#### [Your task]
Render the material from its start through the line containing "pos(501,40)" as a Markdown table with the columns Row and Line, numbering each row and leaving out blank lines.

#### [Recorded information]
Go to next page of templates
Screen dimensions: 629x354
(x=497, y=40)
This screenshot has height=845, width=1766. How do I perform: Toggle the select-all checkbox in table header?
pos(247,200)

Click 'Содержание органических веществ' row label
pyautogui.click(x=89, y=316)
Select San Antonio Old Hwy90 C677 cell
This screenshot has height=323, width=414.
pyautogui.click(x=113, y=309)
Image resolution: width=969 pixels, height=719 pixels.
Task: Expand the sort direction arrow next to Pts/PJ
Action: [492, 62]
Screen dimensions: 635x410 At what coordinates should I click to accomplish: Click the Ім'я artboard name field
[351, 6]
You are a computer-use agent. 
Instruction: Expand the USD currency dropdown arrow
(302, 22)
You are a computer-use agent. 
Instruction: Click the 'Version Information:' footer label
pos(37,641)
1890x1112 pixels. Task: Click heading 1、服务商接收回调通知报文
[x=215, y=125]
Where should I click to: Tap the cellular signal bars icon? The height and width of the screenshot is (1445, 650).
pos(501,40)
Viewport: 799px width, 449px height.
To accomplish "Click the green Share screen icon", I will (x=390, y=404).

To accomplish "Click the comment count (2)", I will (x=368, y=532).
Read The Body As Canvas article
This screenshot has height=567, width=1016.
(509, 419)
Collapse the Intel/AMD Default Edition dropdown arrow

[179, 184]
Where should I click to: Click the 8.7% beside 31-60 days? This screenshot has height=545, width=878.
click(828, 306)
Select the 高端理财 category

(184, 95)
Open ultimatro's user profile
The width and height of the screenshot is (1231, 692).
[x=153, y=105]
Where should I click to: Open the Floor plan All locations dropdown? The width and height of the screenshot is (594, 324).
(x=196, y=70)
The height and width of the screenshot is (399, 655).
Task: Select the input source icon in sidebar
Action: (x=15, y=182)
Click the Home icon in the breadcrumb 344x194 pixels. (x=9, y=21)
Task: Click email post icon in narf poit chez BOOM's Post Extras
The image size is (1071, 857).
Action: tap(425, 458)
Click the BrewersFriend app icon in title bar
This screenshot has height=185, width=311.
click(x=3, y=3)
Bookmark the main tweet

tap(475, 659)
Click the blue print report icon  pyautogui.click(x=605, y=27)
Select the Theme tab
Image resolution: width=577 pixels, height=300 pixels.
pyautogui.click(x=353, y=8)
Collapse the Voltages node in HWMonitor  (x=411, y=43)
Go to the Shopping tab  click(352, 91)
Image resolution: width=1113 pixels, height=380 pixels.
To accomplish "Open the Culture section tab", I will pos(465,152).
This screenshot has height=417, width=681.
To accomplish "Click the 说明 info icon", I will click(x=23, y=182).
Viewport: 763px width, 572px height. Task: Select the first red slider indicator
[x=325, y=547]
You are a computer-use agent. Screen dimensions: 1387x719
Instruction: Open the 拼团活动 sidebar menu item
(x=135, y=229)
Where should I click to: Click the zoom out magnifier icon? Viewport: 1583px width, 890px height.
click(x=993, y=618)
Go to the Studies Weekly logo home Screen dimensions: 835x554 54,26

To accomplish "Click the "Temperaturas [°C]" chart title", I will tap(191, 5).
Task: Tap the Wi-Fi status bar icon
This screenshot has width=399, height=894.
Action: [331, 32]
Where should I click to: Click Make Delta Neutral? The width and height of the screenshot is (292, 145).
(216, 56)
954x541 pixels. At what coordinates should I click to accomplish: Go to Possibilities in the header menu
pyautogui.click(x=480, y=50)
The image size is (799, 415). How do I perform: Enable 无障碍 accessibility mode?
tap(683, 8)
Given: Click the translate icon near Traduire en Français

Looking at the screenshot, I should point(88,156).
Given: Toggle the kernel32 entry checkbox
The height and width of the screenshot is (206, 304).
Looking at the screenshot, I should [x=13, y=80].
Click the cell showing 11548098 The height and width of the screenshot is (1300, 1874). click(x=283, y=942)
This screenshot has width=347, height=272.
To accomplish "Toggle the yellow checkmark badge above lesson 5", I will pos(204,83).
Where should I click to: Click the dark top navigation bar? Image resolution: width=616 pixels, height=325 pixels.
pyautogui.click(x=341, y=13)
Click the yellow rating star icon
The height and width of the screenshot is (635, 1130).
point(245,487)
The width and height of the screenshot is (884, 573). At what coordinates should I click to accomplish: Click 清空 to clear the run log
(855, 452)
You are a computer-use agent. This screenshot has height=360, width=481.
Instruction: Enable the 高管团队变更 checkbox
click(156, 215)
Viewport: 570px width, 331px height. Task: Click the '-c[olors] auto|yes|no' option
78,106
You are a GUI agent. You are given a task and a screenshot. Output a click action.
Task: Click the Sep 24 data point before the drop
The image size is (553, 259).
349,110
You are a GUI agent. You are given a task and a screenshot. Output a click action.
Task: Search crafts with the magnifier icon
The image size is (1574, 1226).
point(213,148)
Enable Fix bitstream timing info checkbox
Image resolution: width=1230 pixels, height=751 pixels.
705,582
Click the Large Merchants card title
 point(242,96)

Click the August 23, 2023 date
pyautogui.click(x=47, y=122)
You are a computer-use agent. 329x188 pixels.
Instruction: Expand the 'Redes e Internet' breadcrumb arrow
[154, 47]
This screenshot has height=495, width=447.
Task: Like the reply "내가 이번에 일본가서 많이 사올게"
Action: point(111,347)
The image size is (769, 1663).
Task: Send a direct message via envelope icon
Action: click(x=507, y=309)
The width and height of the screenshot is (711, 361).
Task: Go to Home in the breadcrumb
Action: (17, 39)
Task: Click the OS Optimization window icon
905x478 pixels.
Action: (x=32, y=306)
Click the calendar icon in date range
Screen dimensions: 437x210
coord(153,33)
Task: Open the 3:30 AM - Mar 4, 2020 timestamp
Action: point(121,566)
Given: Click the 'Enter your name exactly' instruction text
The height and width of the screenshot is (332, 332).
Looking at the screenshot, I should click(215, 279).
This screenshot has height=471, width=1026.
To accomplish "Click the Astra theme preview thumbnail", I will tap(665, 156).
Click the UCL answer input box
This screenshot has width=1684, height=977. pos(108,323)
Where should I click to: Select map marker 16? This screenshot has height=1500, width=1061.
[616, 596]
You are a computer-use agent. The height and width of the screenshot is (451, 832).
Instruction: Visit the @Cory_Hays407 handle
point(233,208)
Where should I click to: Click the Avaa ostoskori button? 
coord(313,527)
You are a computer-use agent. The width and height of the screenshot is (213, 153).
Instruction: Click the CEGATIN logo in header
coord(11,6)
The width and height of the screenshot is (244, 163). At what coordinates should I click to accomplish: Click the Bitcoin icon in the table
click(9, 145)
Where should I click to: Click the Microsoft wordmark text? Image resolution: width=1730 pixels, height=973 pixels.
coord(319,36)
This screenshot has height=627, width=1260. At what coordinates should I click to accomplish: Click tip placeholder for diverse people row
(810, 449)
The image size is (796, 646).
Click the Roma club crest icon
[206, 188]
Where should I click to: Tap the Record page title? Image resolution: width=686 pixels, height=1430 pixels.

#### [Final result]
| Row | Line |
|---|---|
| 1 | Go to next page of templates |
| 2 | Screen dimensions: 629x354 |
| 3 | (x=497, y=40) |
| 4 | This screenshot has height=845, width=1766. How do I perform: Toggle the select-all checkbox in table header? |
| 5 | pos(247,200) |
| 6 | Click 'Содержание органических веществ' row label |
| 7 | pyautogui.click(x=89, y=316) |
| 8 | Select San Antonio Old Hwy90 C677 cell |
| 9 | This screenshot has height=323, width=414. |
| 10 | pyautogui.click(x=113, y=309) |
| 11 | Image resolution: width=969 pixels, height=719 pixels. |
| 12 | Task: Expand the sort direction arrow next to Pts/PJ |
| 13 | Action: [492, 62] |
| 14 | Screen dimensions: 635x410 At what coordinates should I click to accomplish: Click the Ім'я artboard name field |
| 15 | [351, 6] |
| 16 | You are a computer-use agent.  |
| 17 | Instruction: Expand the USD currency dropdown arrow |
| 18 | (302, 22) |
| 19 | You are a computer-use agent.  |
| 20 | Instruction: Click the 'Version Information:' footer label |
| 21 | pos(37,641) |
| 22 | 1890x1112 pixels. Task: Click heading 1、服务商接收回调通知报文 |
| 23 | [x=215, y=125] |
| 24 | Where should I click to: Tap the cellular signal bars icon? The height and width of the screenshot is (1445, 650). |
| 25 | pos(501,40) |